Aber das ist nur ein Schauplatz, nur ein Aspekt, nur eine Epoche in der reichen Geschichte von John Fords Kino-Land (besonders gern spiegelte er seine Anliegen ins irische Ahnenreich). Die Variationsbreite seiner Sujets und Motive ist größer als gemeinhin behauptet wird, und sie findet ihre Entsprechung in den Darstellungsformen, die sich nicht selten jenseits des „klassischen Ford-Stils“ bewegen: von expressionistischen, an Murnau geschulten Experimenten bis zur Nüchternheit seiner unvergleichlichen Kriegserfahrungsberichte wie dem Dokument The Battle of Midway oder dem Spielfilm They Were Expendable. Der innere Zusammenhalt, die Dichte dieses Werks wird wiederum verstärkt von den vielen wiederkehrenden Gesichtern: Fords sorgfältig aufgebauter Freundeskreis von Darstellern, seine stock company, bildete für ihn eine Gemeinschaft, wie er sie in seinen Filmen beschwor – eine Kontinuität quer durch die unterschiedlichsten Perioden, Genres und Stile.

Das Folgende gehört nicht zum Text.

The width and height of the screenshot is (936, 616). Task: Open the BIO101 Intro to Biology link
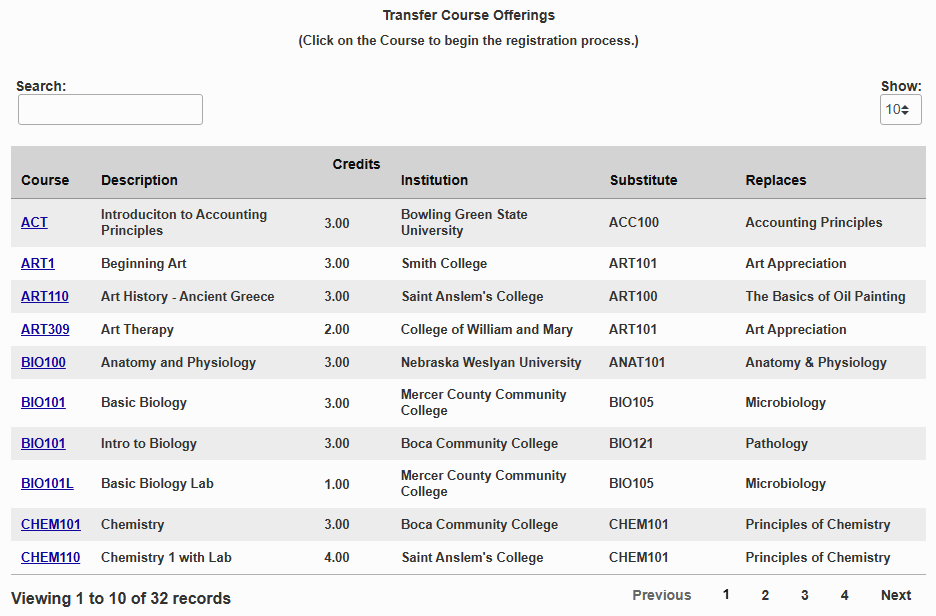click(x=43, y=443)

Die Auswahl der Retrospektive präsentiert rund 50 Werke aus allen Phasen von John Fords Laufbahn: Bilder einer Nation, in denen sich Vergangenheit, Gegenwart und Zukunft überlagern. Als Regisseur, bei dem Zivilisation und Demokratie nicht gegeben sind, sondern immer neu auf dem Spiel stehen, ist Ford so zeitlos wie aktuell.
Ein gemeinsames Projekt des Filmmuseums und der Viennale. Dokumentiert wird die Schau durch ein Katalogbuch, das neben neuen Essays auch Selbstaussagen Fords sowie Aufsätze zu allen gezeigten Filmen enthält.